Humanity is the Price of Vengeance

The beginning of Munich is filmed in quick, jumpy shots.  The rhythm of the shots mimics that of a frightened heartbeat.  It represents the fear and danger of what is about to happen.  It is compelling in all its gruesome glory.  “This is a film that harks back to the great, gritty thrillers of that decade–for many, the heyday of the genre–with its all-pervasive paranoia and palette of steely colors,” (Yomiuri Shimbun). Director Steven Spielberg uses techniques such as framing and color to illustrate the impending danger, fear, reluctance and pride seen in the efforts of terrorism and counterterrorism.  In the book Terrorism and the Press an Uneasy Relationship, Robert Entman says, “ to frame is to select some aspects of a perceived reality and make them more salient in a communicating text, in such a way as to promote a particular problem, definition, casual interpretation, moral evaluation, and/or treatment recommendation for the item described” (pg. 46).   It is with this technique that Spielberg has the ability to show the effects that acts of terror have on terrorist and how a guilty conscious and ethical obligation lose to the moral belief that one is fighting for a cause worth dying for.

Once the setting is established, the outcome of the fateful night is realized.  Spielberg shows this with:

A busy blend of news footage–ABC’s Jim McKay saying, “They’re all gone,” as             the athletes’ fate becomes clear–and dramatic reconstruction. The events in             Germany in 1972 are not Spielberg’s main concern; instead, he looks away             from the glare and into the shadows, where a team of operatives sidles             around Europe in the ensuing months and eliminates those responsible for             the massacre. Munich was merely the starting gun.  (The New Yorker)

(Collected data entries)
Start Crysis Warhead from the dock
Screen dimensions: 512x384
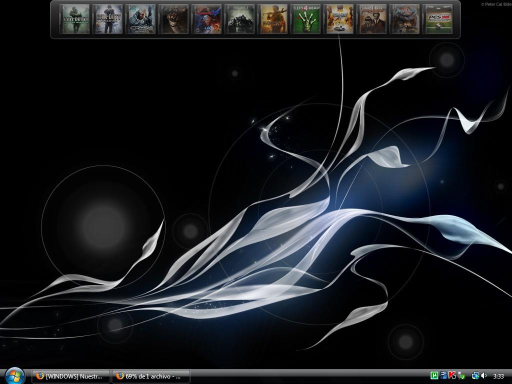(x=142, y=19)

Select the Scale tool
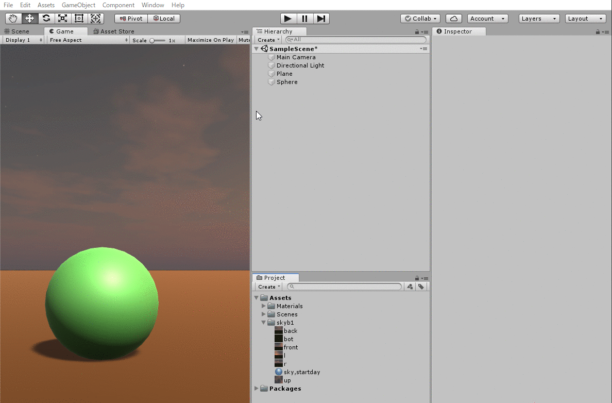pos(63,19)
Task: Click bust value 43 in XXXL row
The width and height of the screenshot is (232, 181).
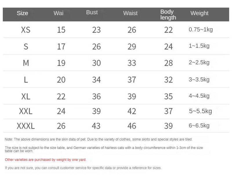Action: (96, 126)
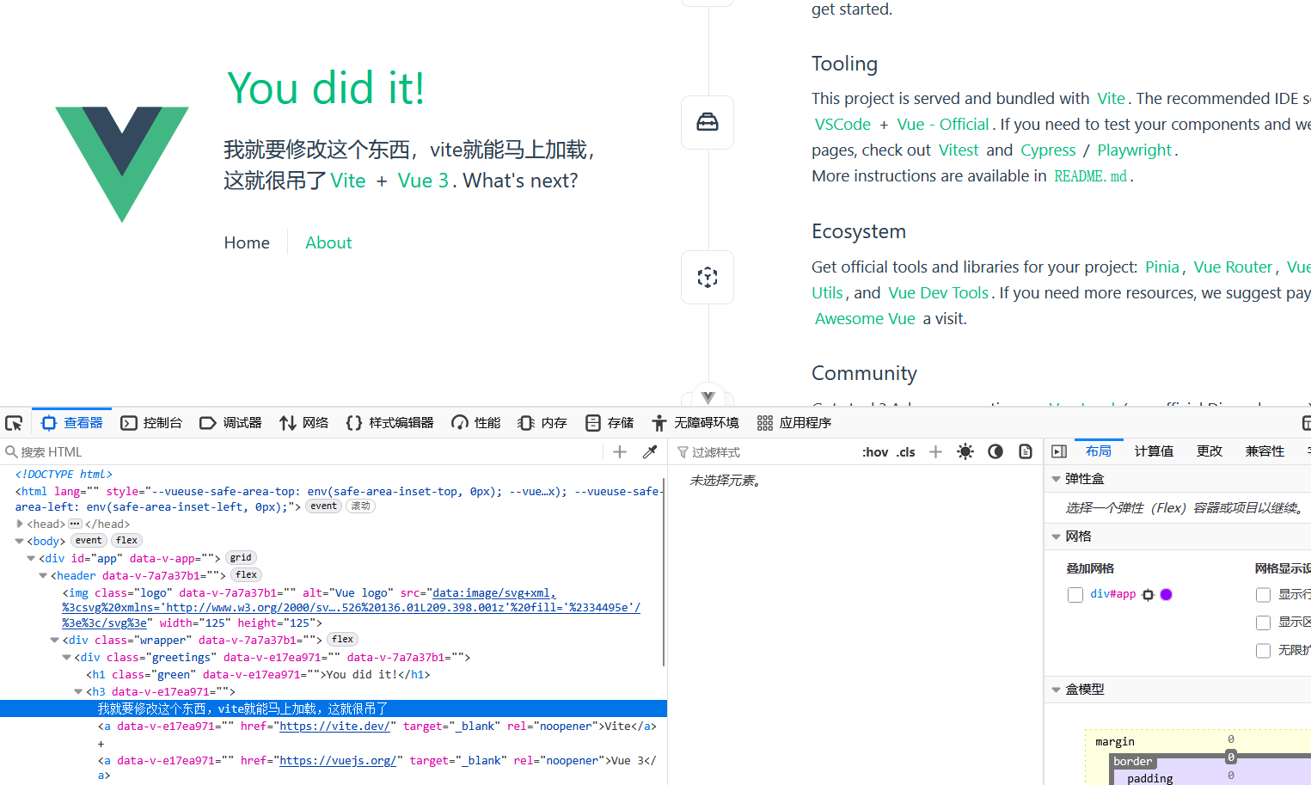Click the div#app highlight target icon
1311x785 pixels.
pyautogui.click(x=1148, y=595)
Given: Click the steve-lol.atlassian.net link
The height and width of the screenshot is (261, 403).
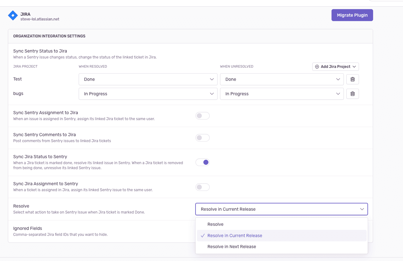Looking at the screenshot, I should [x=39, y=19].
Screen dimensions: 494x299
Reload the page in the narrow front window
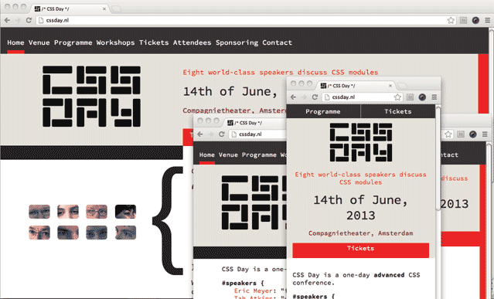coord(315,97)
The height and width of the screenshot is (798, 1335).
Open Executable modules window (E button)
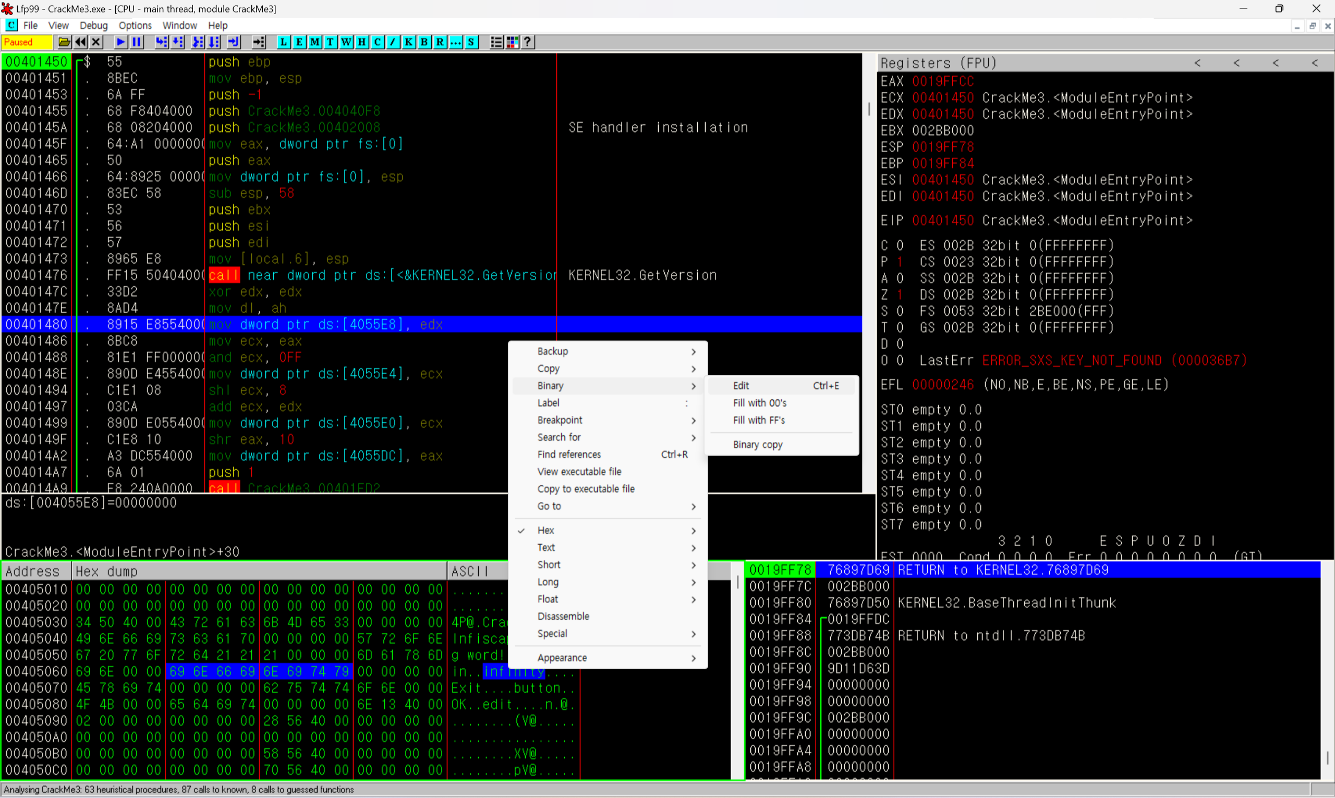tap(299, 42)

→ **Stated task**: Please reproduce the part of the Munich essay starting with "A busy blend" and going on through "(The New Yorker)". Work from the Munich essay alone.

→ **Result of this exercise**:
A busy blend of news footage–ABC’s Jim McKay saying, “They’re all gone,” as             the athletes’ fate becomes clear–and dramatic reconstruction. The events in             Germany in 1972 are not Spielberg’s main concern; instead, he looks away             from the glare and into the shadows, where a team of operatives sidles             around Europe in the ensuing months and eliminates those responsible for             the massacre. Munich was merely the starting gun.  (The New Yorker)